Hollywood (botox_hollywood) wrote,
Hollywood
botox_hollywood

  • Mood:

Picking up the pieces.

I don't know who I am anymore. The things I want and want to do are the complete opposite of what I should be doing. I'm happy, but I'm not happy. I have this feeling lingering over my head that won't go away. I'm always sad. The worst part is that I don't know why. Okay, maybe I do know why, but I don't see WHY it would make me so upset. I'm going off to college within about a year or so. Central is the plan. I wonder if I'll even make it there. I want to be a Public Relations Specialist. But I always have doubts. It sounds like a cool job, but I don't know if I'm even smart enough for the fucking job.

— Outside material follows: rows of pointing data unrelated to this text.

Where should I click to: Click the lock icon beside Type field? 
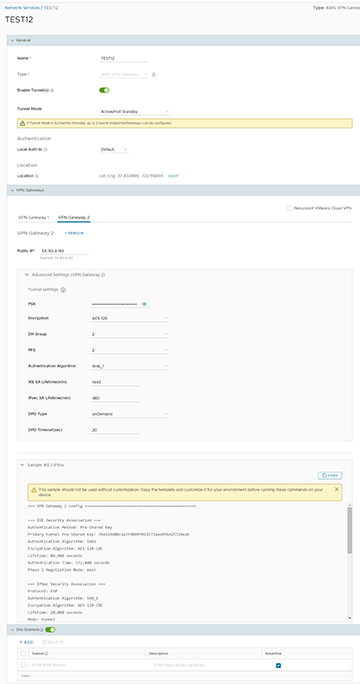point(153,75)
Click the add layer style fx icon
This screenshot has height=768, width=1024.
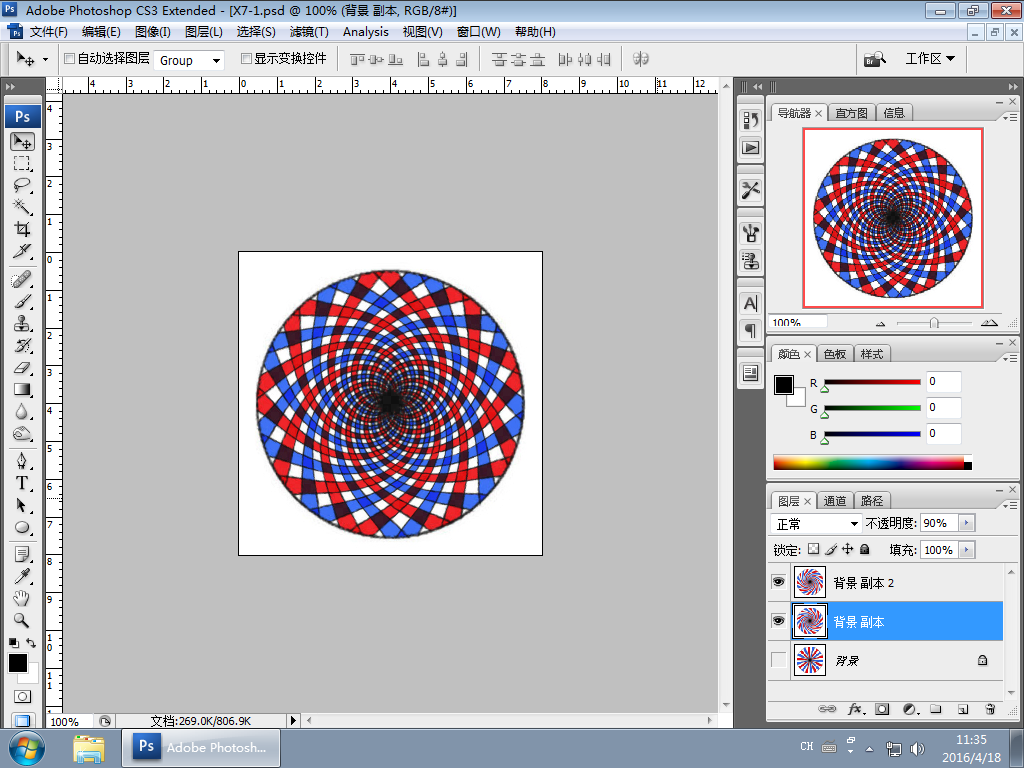tap(855, 709)

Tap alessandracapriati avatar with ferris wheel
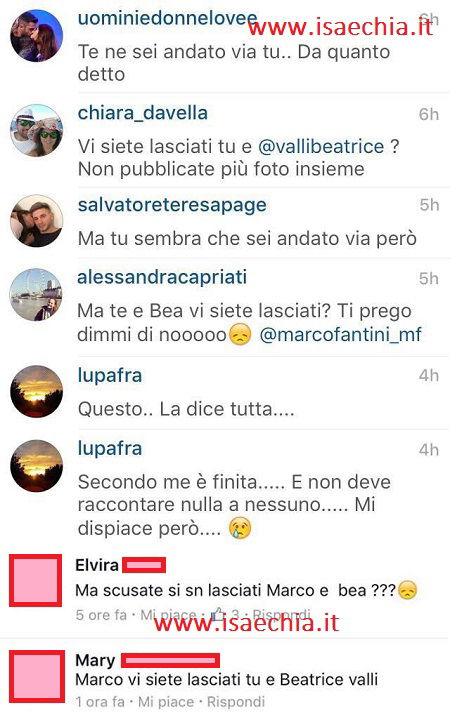[x=36, y=294]
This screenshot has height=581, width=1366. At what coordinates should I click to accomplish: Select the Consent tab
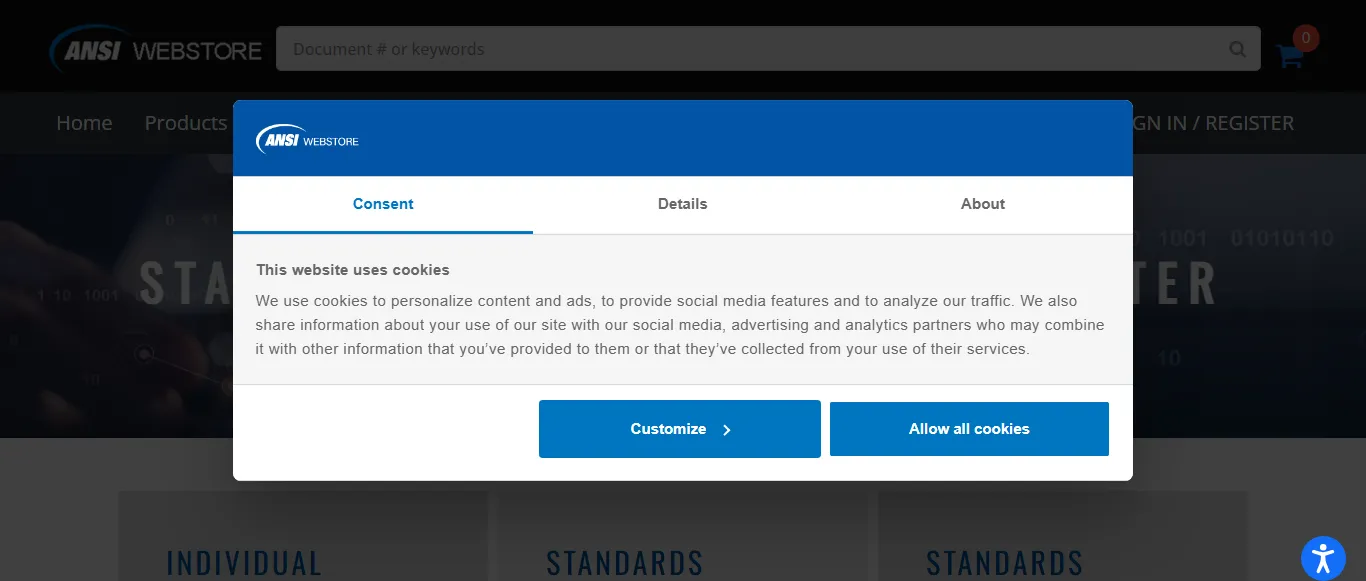383,204
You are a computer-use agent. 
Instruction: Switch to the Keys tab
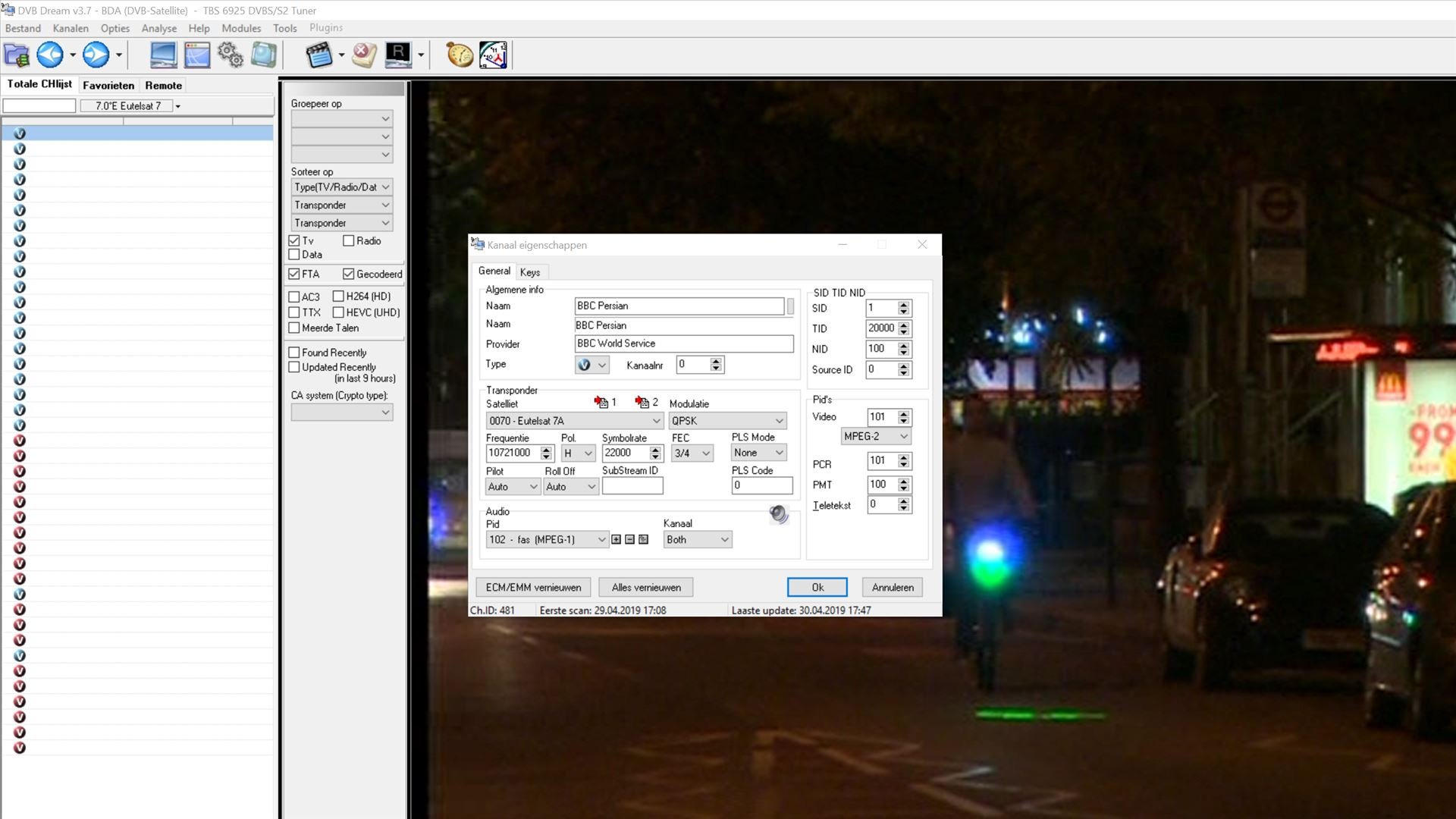pyautogui.click(x=530, y=272)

I hate my life. And saying that makes me hate myself. I know I have it better than most people my age. But I can't help but feel the way I feel. Everyday my life gets more and more confusing. It's like everything I do, say or touch turns to shit, or messes up. Especially in my home. I don't like being the black sheep of my family, but It's something I gotta work.


How can you be so happy, but so upset at the same time? The only thing that's keeping me afloat is Kevin.



I also feel like I should probably stop being such a stoner. What once started as a small drug I used only on the weekends turned into something I do ATLEAST 2 times a day. I'm spending so much money on it, and it's starting to wear me down. People always say that smoking pot is good for you, and all that mumbojumbo, but I can feel myself getting dumber. I think partially the reason why I'm so upset and have such a low self esteem is because I smoke so much pot. Ha.



...........but fuck it. If I'm gonna die, I'm gonna die high.
That's so juvenile to say, but who the fuck cares.